Friday, November 7, 2008

Morning Derail

I'm typing this with my laptop precariously balancing on one knee, while my daughter sleeps in my arms.

It's been a rough morning.
It's been a wonderful morning.

Let's start at about 2:36 AM. Molly starts crying--nightmare.
Sue gets up to rock her to sleep; no luck, brings her to bed with us, and Molly goes into "let me pick at your face and drill your nose with my razor finger, mama" mode. (Usually, I'd qualify all of that as a big long hyphenated word, but today, that sounds too complicated.)

So back to bed with her.

She cries.

We try to sleep despite the crying. All parents know that's a lie. In reality, the parents lay a room away from their crying child, eyes closed pretending to sleep and hoping the other will get up and care for the kid, or better yet, hoping the kid will just embrace the beautiful idea of sleep and, well, sleep through the night...maybe just once, but preferably every night.

So at 3:18, I get up, try to rock, and backrub Molly back into the land of sleeper crystals and whatever weird thing babies dream about.

Twice I make it to the door before tears.

At attempt 2, Sue offers Molly in bed with her part 2. By now it's 3:47, and since the alarm is going off in 13 minutes anyway, I relent, stay up, and head down to grade papers until my conscience clears me to maybe work on some fiction.

4:05 and Sue calls down; Molly drilled her nose good again (maybe I'm making that up for dramatic effect). Either way, Molly is standing in the bed when I fetch her.

So the routine begins. And this is the, my kid should be asleep, I want to be asleep, but the kid doesn't want to sleep, so let's do awake things routine.
1. diaper change. check.
2. food. She ate about 1/4 of a banana...so hunger wasn't the issue.
3. set up a sleeping nest in the living room--trick said child to sleep by having sleep be somewhere 'fun.' Check.
4. Let kid roam/play until the sleep demons take over....fail.

It's always the toughest when Molly continues crying when you've done everything you thought she needed. food, clean butt, not cold, has binky, George (her monkey, but not that Curious asshole--fuck him. I hate curious george. Molly's george is cute [for a monkey] and has a really weird outie belly button that's somewhat creepy and yet endearing.), place to sleep, and is eye-rubbing tired.

Change plans. We lay down together. This scares me. I'm still tired. I have the perpetual, sleep through everything important fear. I soldier through though. Stay awake, she doesn't. Score.

Wait...my reward is to grade bad revisions. Oh well, satisfying my concience. Grading begins at about 5ish.

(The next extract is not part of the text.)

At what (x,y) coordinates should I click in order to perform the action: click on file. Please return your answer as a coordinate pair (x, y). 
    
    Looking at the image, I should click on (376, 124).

During this time, Molly sleeps with a lot of restless in her. Butt in the air, creeping slowly off the nest until a face drag on the carpet is enough for me to try to intervene. But the best laid ideas are often dashed, right? My desire to help turns into a wakeup call, some more tears.

So we jump back to stage 4. Let her roam. She does this long enough for me to start grading again.

Then the cute starts. Her little tired self comes over to the couch and she lays her head on my keyboard, a feat that I'm still not sure how she pulled off, since I was sitting proper on the couch, meaning she had to kind of twist and stretch to get her head there. Either way, she ended up joining me on the couch in my arms, and I started to one-hand grade (I'm letting the kids submit essays electronically this semester, so I'm doing track changes).

As she nestles in, she grabs a shall laying over the couch and wraps it about her; I guess Sue's smell makes her more comfortable, and since she doesn't often sleep in my lap, I kind of stop grading.

This Molly sleeping in the lap thing is pretty common for Sue; they do it all the time, but I don't often get the honor of being a pillow, so I stop grading all together, and turn to her little body. Looking at her all curled into me, breathing smooth now, warm, wrapped in a shall, I have one of those great parenting moments. This is my daughter. She is tiny and beautiful and love and sleeping. Sleeping finally because I am her safe. I am her protection from whatever awful dream kept reoccuring tonight.

So my morning plans are somewhat derailed. I'm probably not going to check as many things off my checklist of overachievement. But instead I get something rare and wonderful. A small beauty, a moment worthy of reverie and experience.

So I'm going to stop writing now, and enjoy it for as long as I can.